Your task: Below this line are records; write out exactly the lines from the one containing "You are a computer-use agent. Image" through the one containing "You are a computer-use agent. The", with the pictures left out.

Stored items:

== Segment start ==

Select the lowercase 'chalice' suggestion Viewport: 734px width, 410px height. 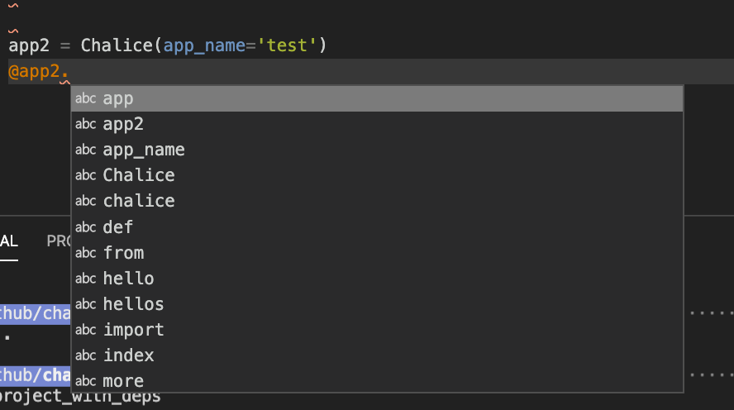[x=377, y=201]
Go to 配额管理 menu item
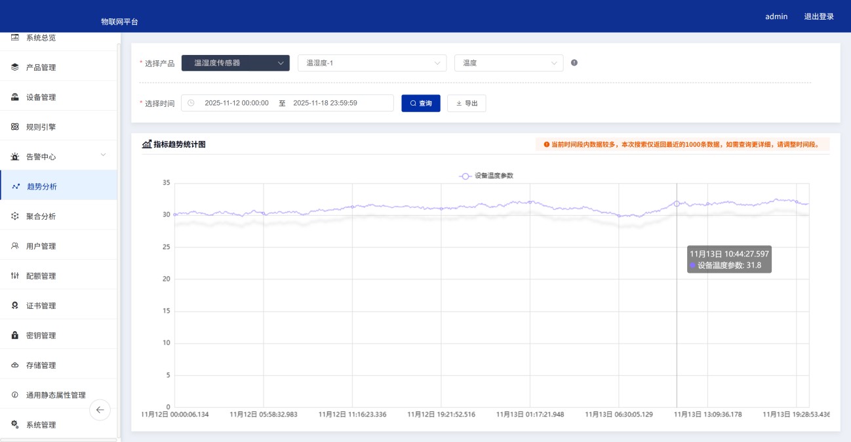Viewport: 851px width, 442px height. coord(41,276)
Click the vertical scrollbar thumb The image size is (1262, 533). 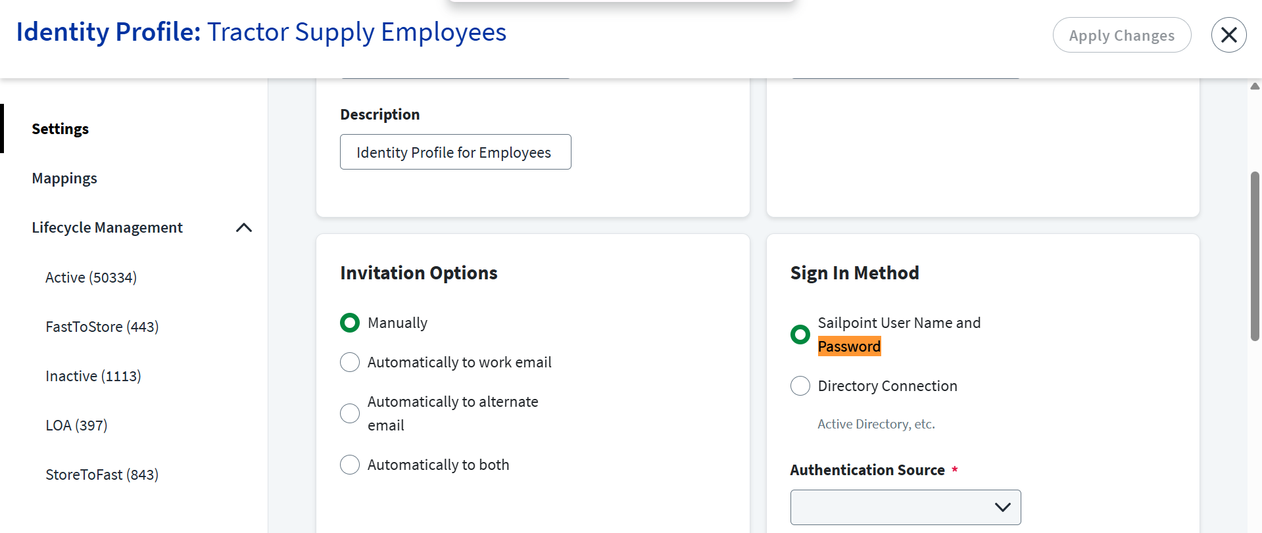tap(1255, 256)
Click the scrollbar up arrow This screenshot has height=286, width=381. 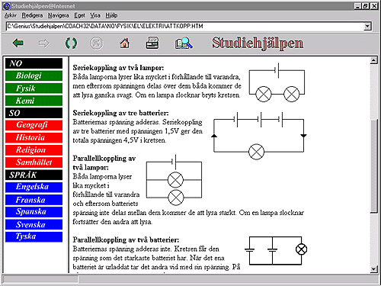point(373,60)
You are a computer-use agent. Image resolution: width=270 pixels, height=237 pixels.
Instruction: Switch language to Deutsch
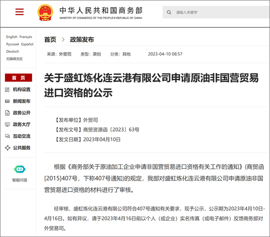pyautogui.click(x=12, y=51)
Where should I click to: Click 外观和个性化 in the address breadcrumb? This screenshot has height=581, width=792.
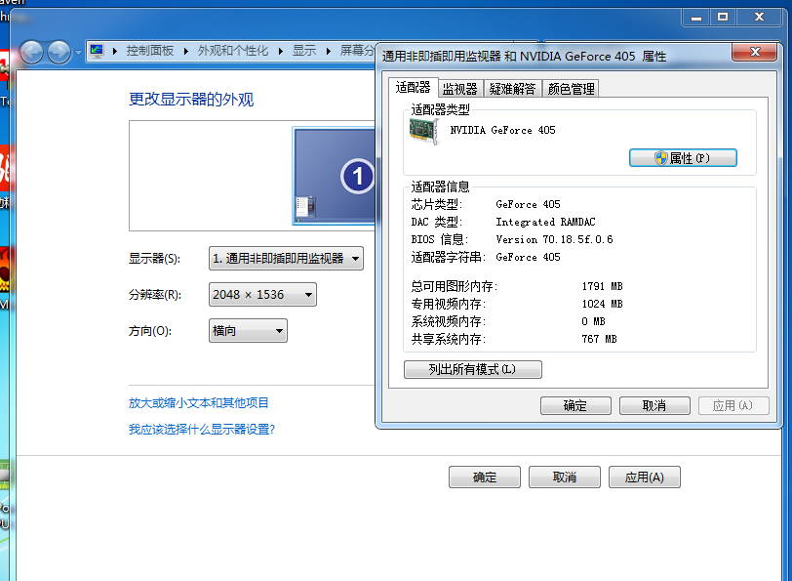pyautogui.click(x=233, y=51)
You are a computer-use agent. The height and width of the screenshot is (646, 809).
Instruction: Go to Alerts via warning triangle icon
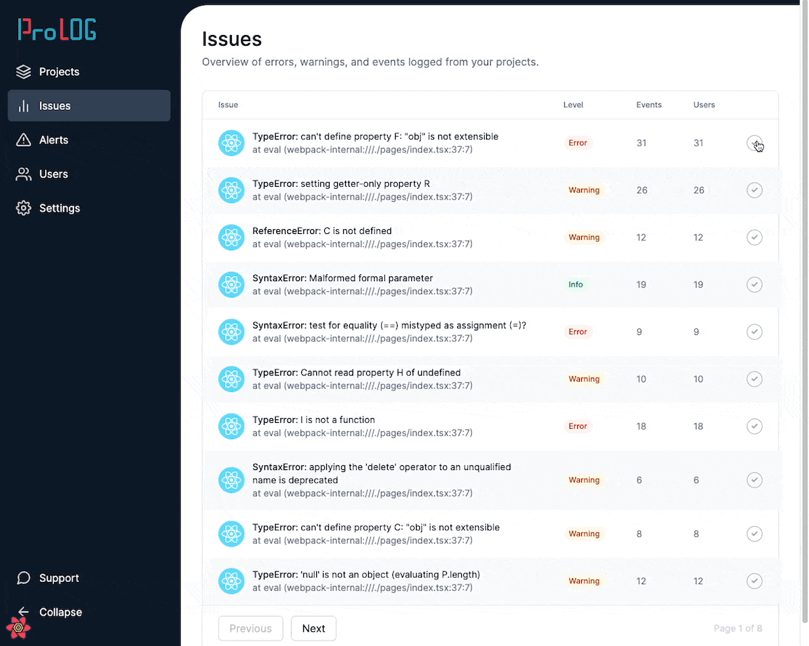[24, 140]

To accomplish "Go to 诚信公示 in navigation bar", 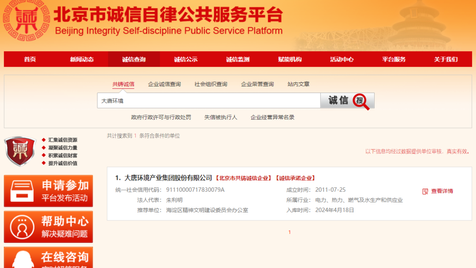I will (x=186, y=60).
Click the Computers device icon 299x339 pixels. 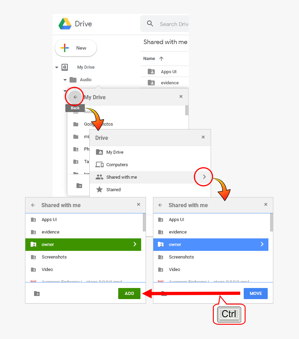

== Segment end ==

Task result:
You are a computer-use agent. Image resolution: width=270 pixels, height=237 pixels.
Instruction: Switch language to Deutsch
pyautogui.click(x=12, y=51)
Where should I click to: Click 外观和个性化 in the address breadcrumb? This screenshot has height=581, width=792.
pyautogui.click(x=233, y=51)
You are a computer-use agent. The height and width of the screenshot is (646, 809).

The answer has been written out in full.